**WHAT THIS TASK INVOLVES:**
Retype the data that follows, keeping every character the same.

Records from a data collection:

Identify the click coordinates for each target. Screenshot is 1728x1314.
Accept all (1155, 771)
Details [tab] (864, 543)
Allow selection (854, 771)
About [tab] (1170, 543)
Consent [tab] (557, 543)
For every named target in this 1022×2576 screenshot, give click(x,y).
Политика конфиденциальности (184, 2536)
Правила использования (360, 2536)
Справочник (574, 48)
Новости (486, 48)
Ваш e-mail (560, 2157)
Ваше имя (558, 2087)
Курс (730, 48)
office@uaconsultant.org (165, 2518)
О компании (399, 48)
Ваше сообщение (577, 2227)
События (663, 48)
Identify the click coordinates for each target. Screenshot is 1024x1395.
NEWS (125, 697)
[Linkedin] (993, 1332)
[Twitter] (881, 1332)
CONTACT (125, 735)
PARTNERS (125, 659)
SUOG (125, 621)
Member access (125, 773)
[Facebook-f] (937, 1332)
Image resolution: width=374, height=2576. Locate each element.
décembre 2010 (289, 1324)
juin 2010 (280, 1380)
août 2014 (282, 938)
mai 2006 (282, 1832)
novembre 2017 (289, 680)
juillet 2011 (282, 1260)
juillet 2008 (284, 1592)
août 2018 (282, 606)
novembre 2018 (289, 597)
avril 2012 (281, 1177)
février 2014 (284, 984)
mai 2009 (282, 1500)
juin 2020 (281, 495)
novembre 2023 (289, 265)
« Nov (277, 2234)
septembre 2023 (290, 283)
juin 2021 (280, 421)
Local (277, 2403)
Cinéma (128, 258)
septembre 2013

**EXERCISE ANSWER:**
Identify the click coordinates for each target. Screenshot is 1728x1314.
Accept all (1155, 771)
Details [tab] (864, 543)
Allow selection (854, 771)
About [tab] (1170, 543)
Consent [tab] (557, 543)
For every named target in this 1022×2576 screenshot, give click(x,y).
Политика конфиденциальности (184, 2536)
Правила использования (360, 2536)
Справочник (574, 48)
Новости (486, 48)
Ваш e-mail (560, 2157)
Ваше имя (558, 2087)
Курс (730, 48)
office@uaconsultant.org (165, 2518)
О компании (399, 48)
Ваше сообщение (577, 2227)
События (663, 48)
Identify the click coordinates for each target. Screenshot is 1024x1395.
NEWS (125, 697)
[Linkedin] (993, 1332)
[Twitter] (881, 1332)
CONTACT (125, 735)
PARTNERS (125, 659)
SUOG (125, 621)
Member access (125, 773)
[Facebook-f] (937, 1332)
Image resolution: width=374, height=2576. Locate each element.
décembre 2010 (289, 1324)
juin 2010 (280, 1380)
août 2014 (282, 938)
mai 2006 (282, 1832)
novembre 2017 (289, 680)
juillet 2011 (282, 1260)
juillet 2008 (284, 1592)
août 2018 (282, 606)
novembre 2018 (289, 597)
avril 2012 (281, 1177)
février 2014 (284, 984)
mai 2009 (282, 1500)
juin 2020 (281, 495)
novembre 2023 (289, 265)
« Nov (277, 2234)
septembre 2023 (290, 283)
juin 2021 (280, 421)
Local (277, 2403)
Cinéma (128, 258)
septembre 2013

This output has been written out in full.